>> Begin Source records

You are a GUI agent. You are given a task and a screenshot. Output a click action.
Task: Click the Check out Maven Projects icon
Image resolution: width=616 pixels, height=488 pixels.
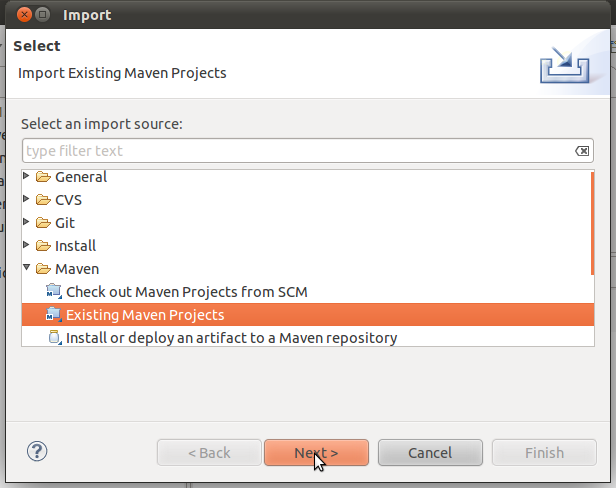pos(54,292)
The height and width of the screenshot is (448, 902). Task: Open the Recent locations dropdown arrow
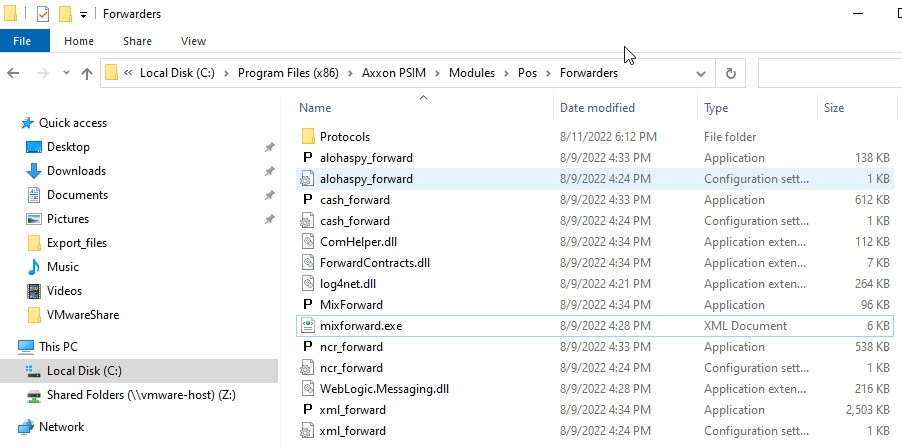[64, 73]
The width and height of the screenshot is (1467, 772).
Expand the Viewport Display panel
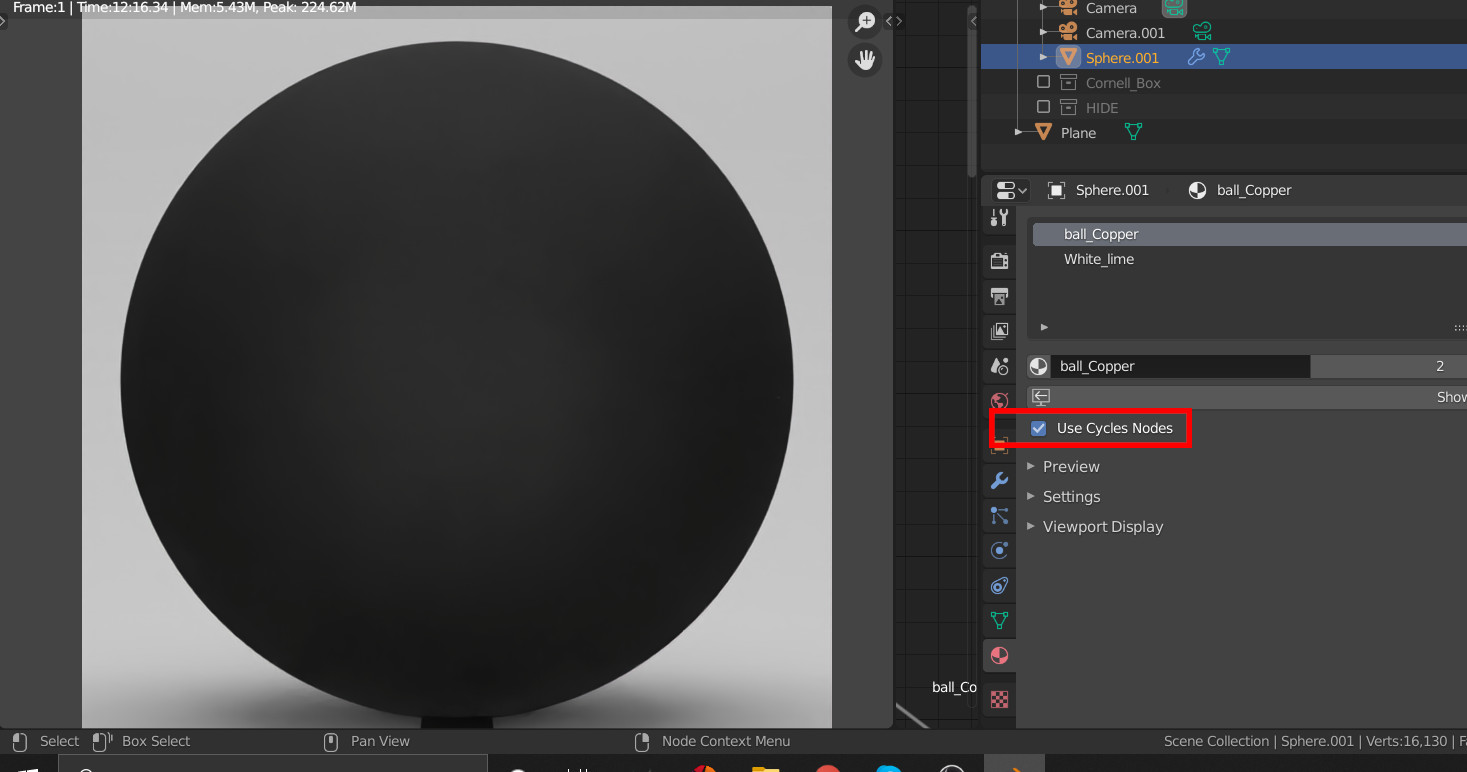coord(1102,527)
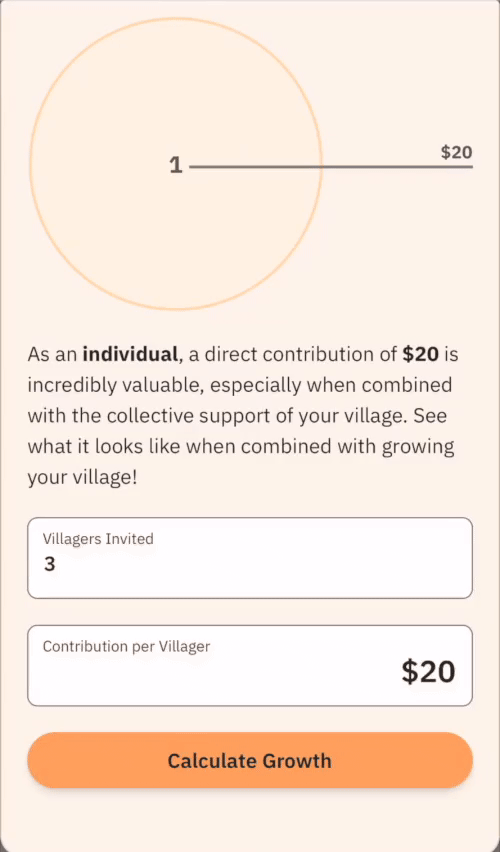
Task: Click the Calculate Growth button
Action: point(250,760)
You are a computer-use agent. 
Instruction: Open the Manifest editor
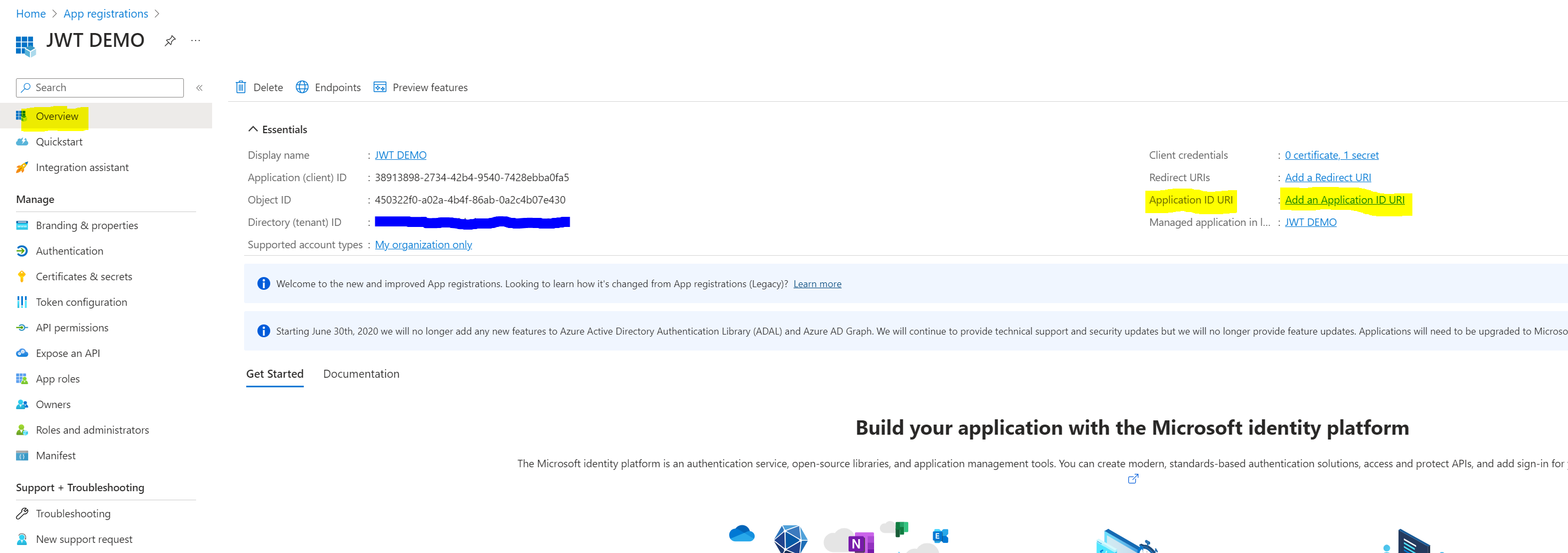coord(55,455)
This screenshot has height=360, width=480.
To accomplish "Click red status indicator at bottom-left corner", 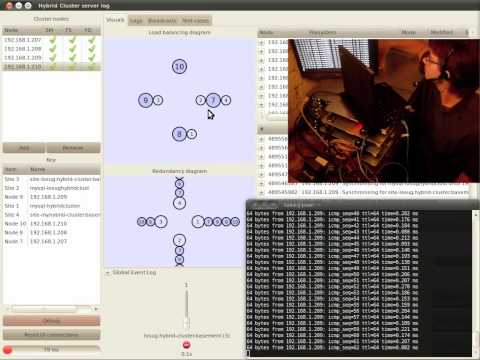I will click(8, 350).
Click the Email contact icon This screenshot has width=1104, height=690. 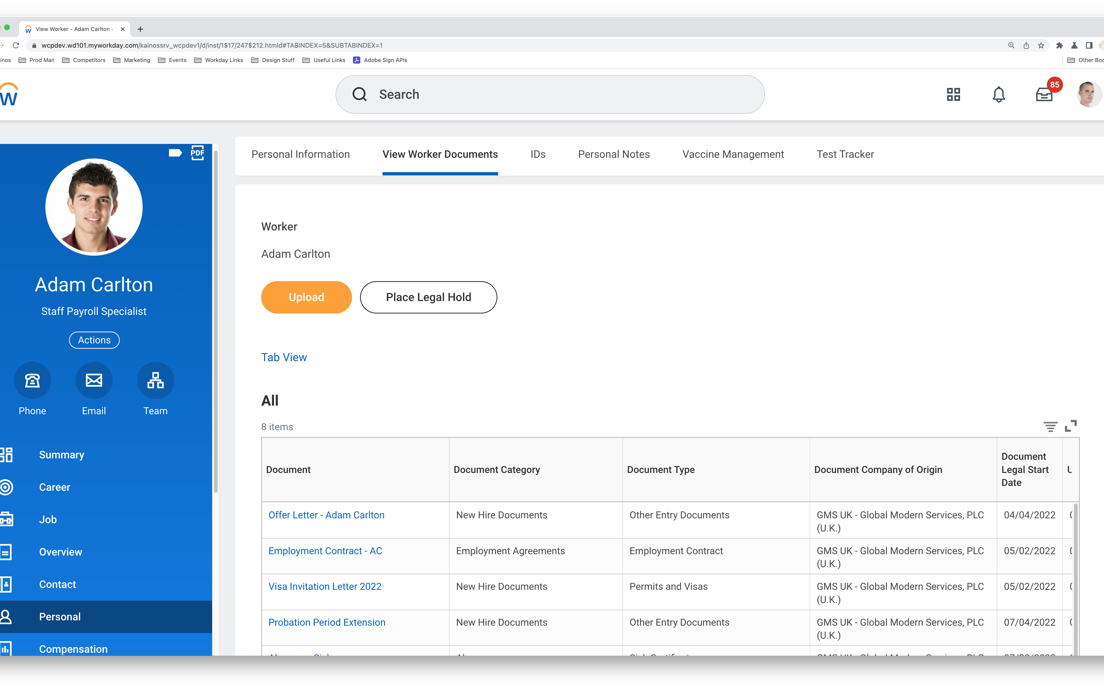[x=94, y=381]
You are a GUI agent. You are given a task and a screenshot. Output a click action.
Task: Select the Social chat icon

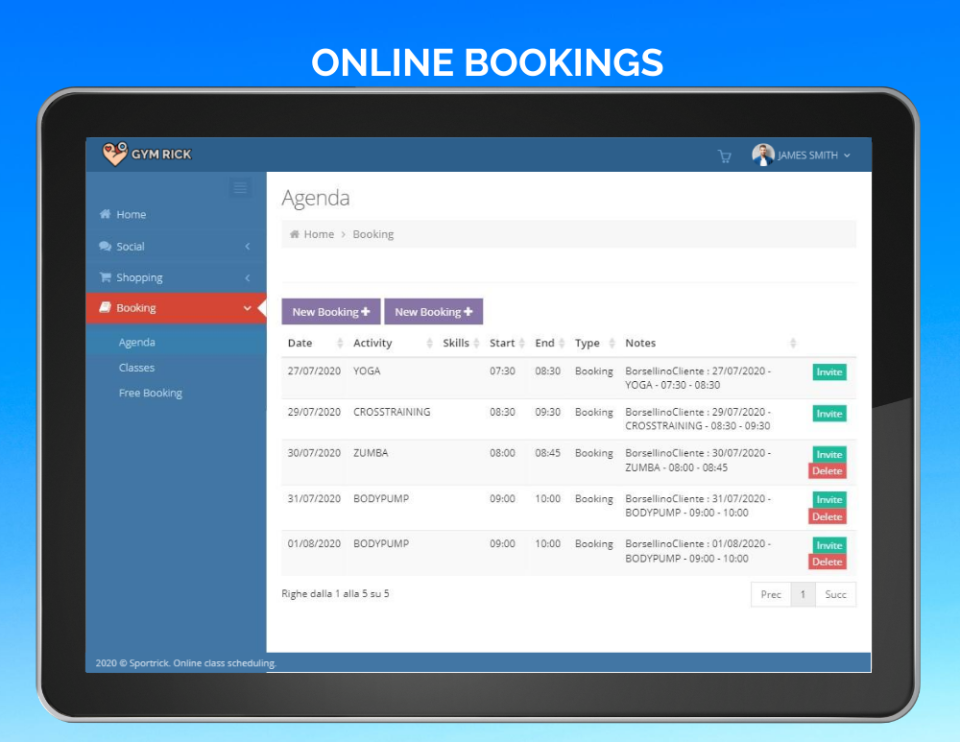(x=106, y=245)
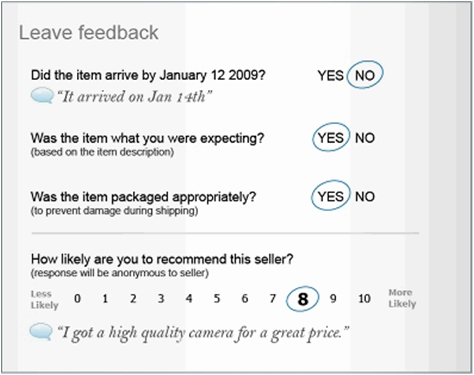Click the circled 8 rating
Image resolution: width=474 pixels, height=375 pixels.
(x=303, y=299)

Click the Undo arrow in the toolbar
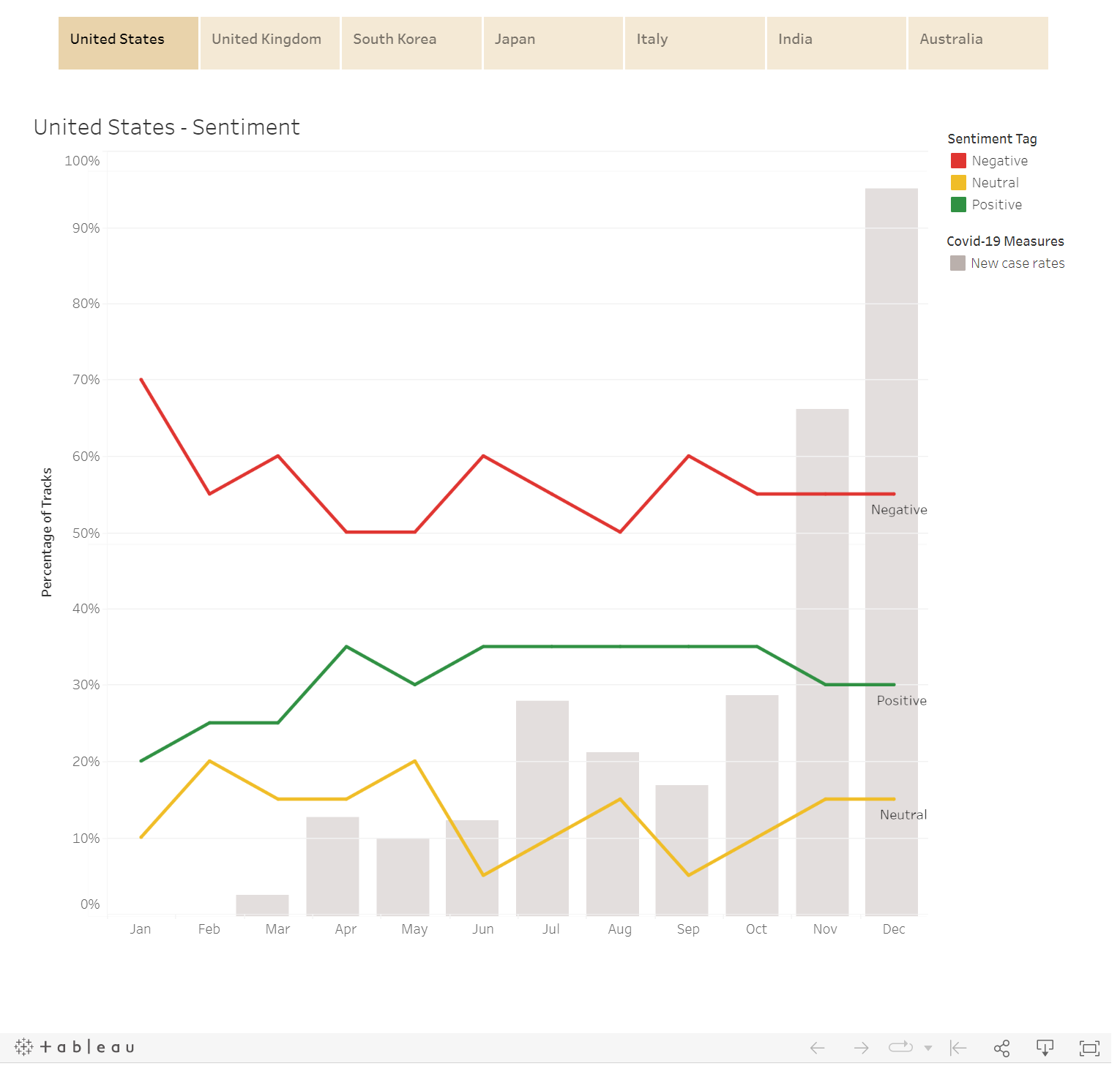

>> End Source records

* Requirement: Repeat the stretch from the line containing "The width and" through the line containing "coord(55,455)", both included, word for word, leaving out the pictures.

* Task response:
The width and height of the screenshot is (1467, 772).
Expand the Viewport Display panel
coord(1102,527)
Task: Click the Calculate Growth button
Action: point(250,760)
You are a computer-use agent. 
Instruction: Open the Manifest editor
coord(55,455)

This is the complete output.